Friday, July 18, 2008

 
when I started this blog - what, was it seven years ago? - I did it partly because I knew it would give me the freedom to say whatever I thought, without having to defend it to my friends and family. and that's been a useful thing over the years. so this next is really just for me, a vent.

this morning I ran between the kitchen and A's room, making his kindy lunch between trips to his "shop", where he was selling teddies and toys. he kept calling me back, practically begging me to come to his shop. I didn't think much of it at the time; there is never enough time and competition between attention and practical duties are a standard of parenting.

now, a couple of hours later, I"m in the study at the front of our house, trying to work on an essay I hope a magazine will take. and from across the road, I can hear the kids of the people who live in the house opposite, playing some sort of game, loudly. and partly because I simply don't really like those people, and partly because I am in a low, perspective-lacking mood, I hate them all. I hate that they have each other to play with, while A has to play by himself. I hate that she has a boy and a girl and I have no daughter. I hate myself for justifying sending A to kindy a little more than he really needs to by telling myself he needs friends to play with, when I know it's more that I get tired of pretending to be four. I want to cry. I want to say it's not fair, where is his little brother or sister?
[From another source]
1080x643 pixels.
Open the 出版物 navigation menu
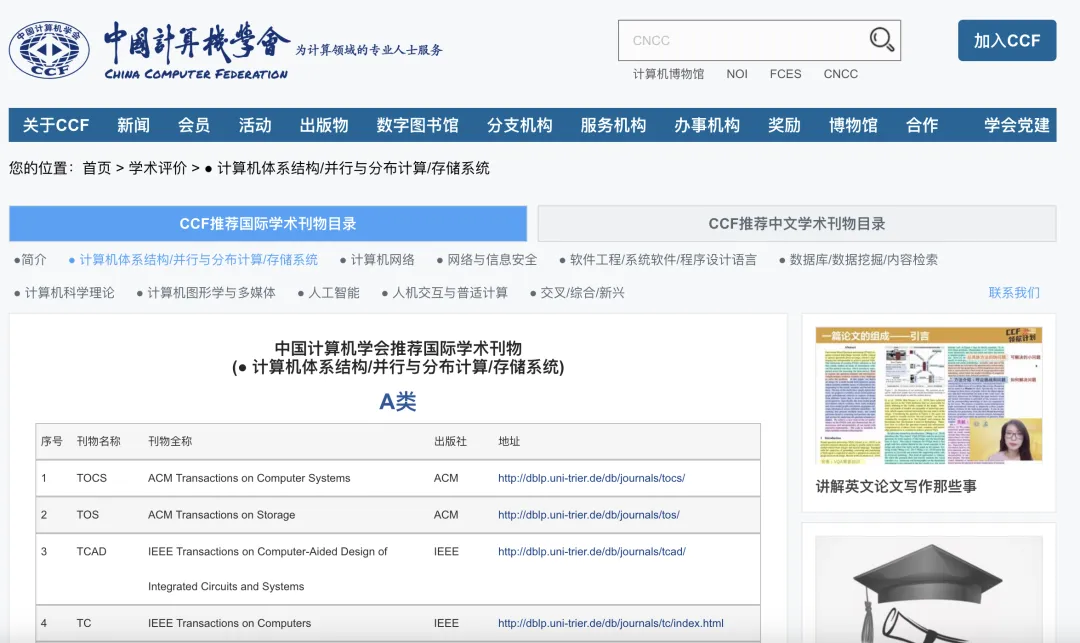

and I know I'm full of shit. I know I'm lucky to have him and one day he'll realise he was lucky his mother didn't die when he was one. (insert prayer for non-recurrence here). I know everyone has their problems and there are people who have lost children, are losing them now.

but I never imagined just one child. I imagined children playing together. my children. I'm 42. three years in remission. two years of treatment to go. I'm fit and healthy but I can also feel age settling on me. and I wonder about my reasons for not letting go of that second baby. and I worry that I will do it for the wrong reasons, trying to undo what has happened, and that I will regret it. am I just tricking myself into single-childness, putting it off and putting it off until the choice has gone?

most of all, I'm just angry and self-pitying and resentful.